The restaurant's advance public relations campaign has been working to stoke anticipation, and it's clear the chefs' aims are ambitious. While many restaurant trends are heading more casual these days, R'evolution is dialing in a luxurious, grand restaurant experience. It's been quite some time since a new restaurant with such an ornate setting and such a vast, intricate — and pricey — menu has come along in New Orleans. They call it a "R'evolution" but in this way it also seems like a bit of an experiment.
At 200 seats and 6,000 square feet, Restaurant R'evolution features dining rooms decked with antiques, freshly painted murals and contemporary design throughout. There's a huge, open expo kitchen, tables set with Limoges china, a cheese cart and tableside preparations.
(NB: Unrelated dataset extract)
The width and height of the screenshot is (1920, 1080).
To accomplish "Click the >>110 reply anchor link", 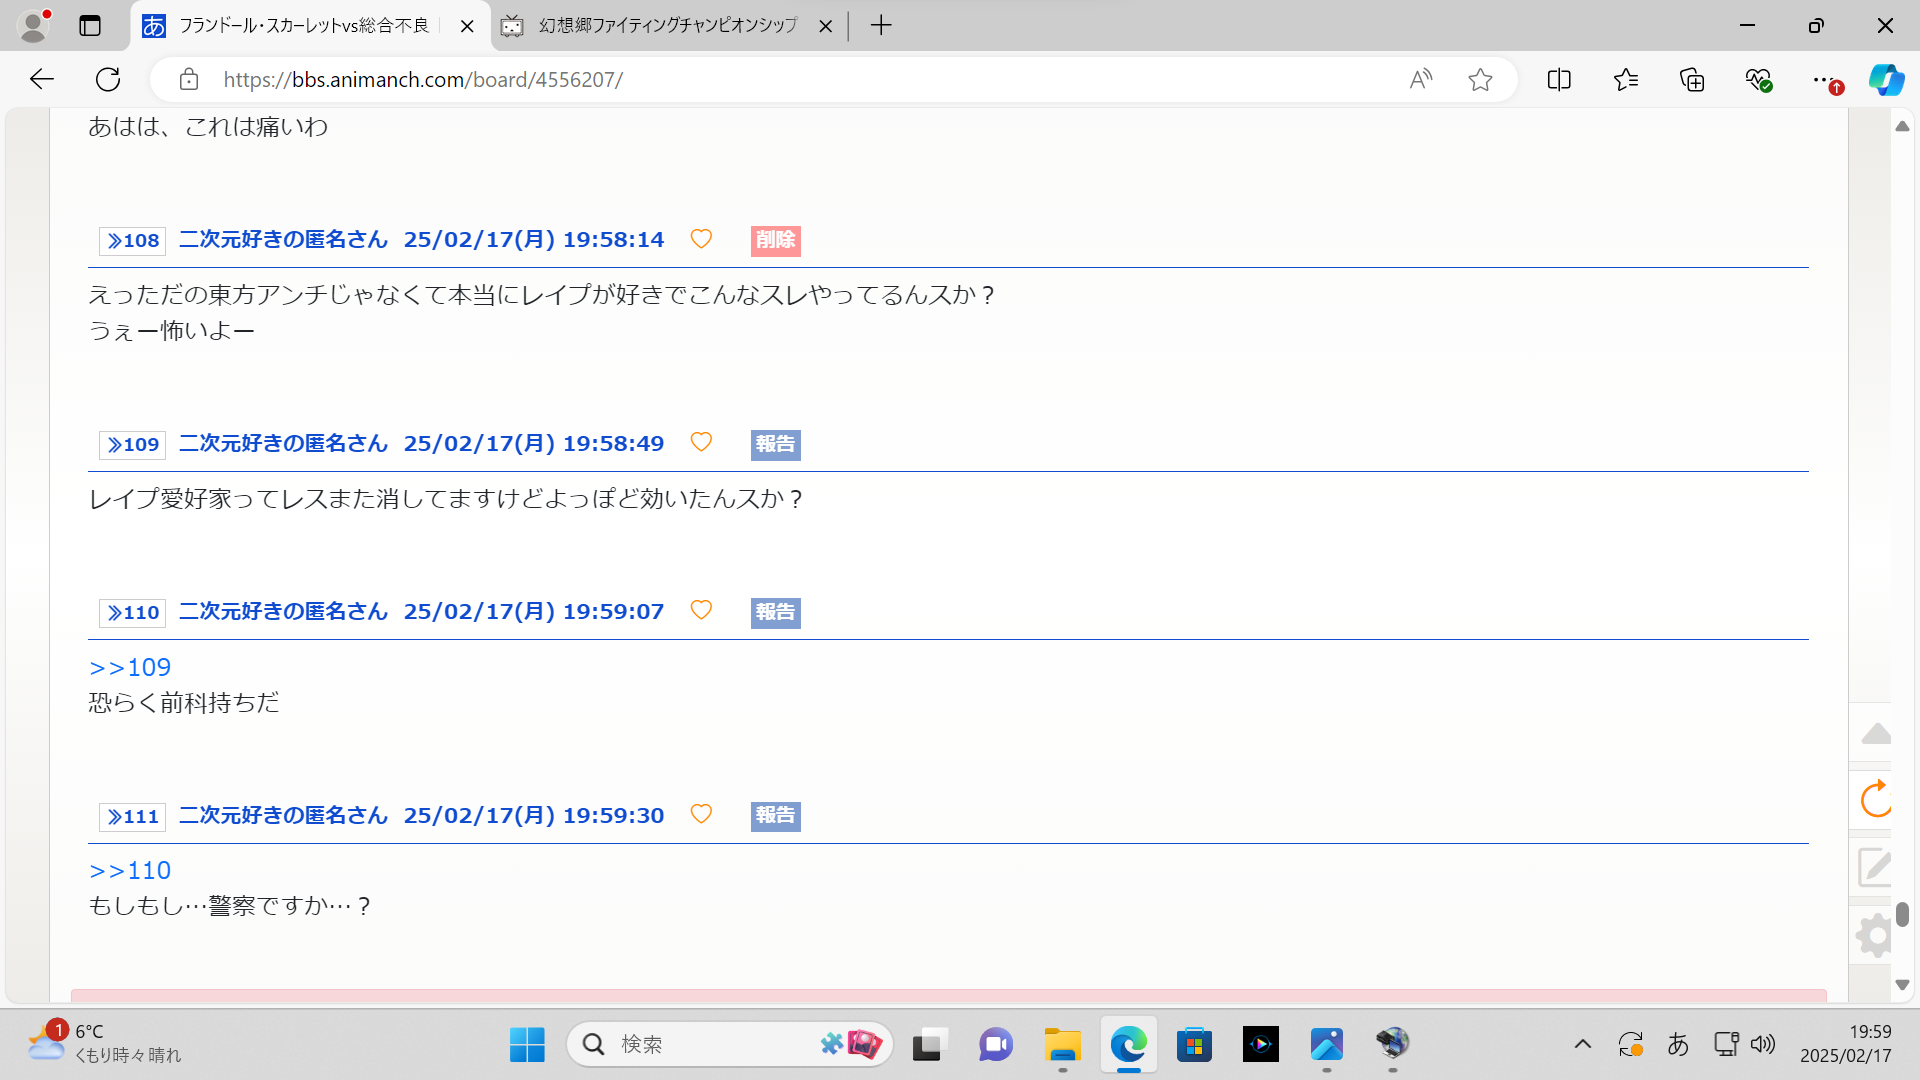I will (x=130, y=870).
The R'evolution menu is described as a "contemporary translation of Cajun and Creole cuisine." It does start with gumbo (two types), though from there things get pretty elaborate. There are dishes like espresso-crusted venison carpaccio with dark chocolate and walnuts, roasted bone marrow and "Tramonto's Caviar Staircase," a multi-tiered caviar presentation (and a holdover from Tramonto's Tru menu), ranging from $65 to $200 depending on which caviars you choose.
The menu has a seafood section (crawfish-stuffed flounder Napoleon, seared scallops with foie gras) and a pasta section (sheep ricotta gnocchi with lobster, linguini with Manila clams). There are meat dishes, including a "triptych of Kurobuta pork," stewed tripe and paneed veal chop; another section is reserved for game (barbecued rabbit loin, molasses-lacquered duck); and yet another portion is just for steaks and chops. Apart from pastas, most entrees cost more than $30, and some are considerably more.
For dessert? Maybe rhubarb consomme with angel food cake, coffee-infused beignets or a chocolate souffle. A separate bar menu has charcuterie, pastas, sandwiches (sliders, crabmeat grilled cheese, a burger), oysters, crudo and lots of small plates, plus specialty cocktails and more than 30 wines served by the glass.
Folse and Tramonto are each executive chefs, and Chris Lusk, formerly of Cafe Adelaide, is chef du cuisine. Erin Swanson is pastry chef, and wine and spirits director Molly Wismeier is overseeing a 10,000-bottle wine collection.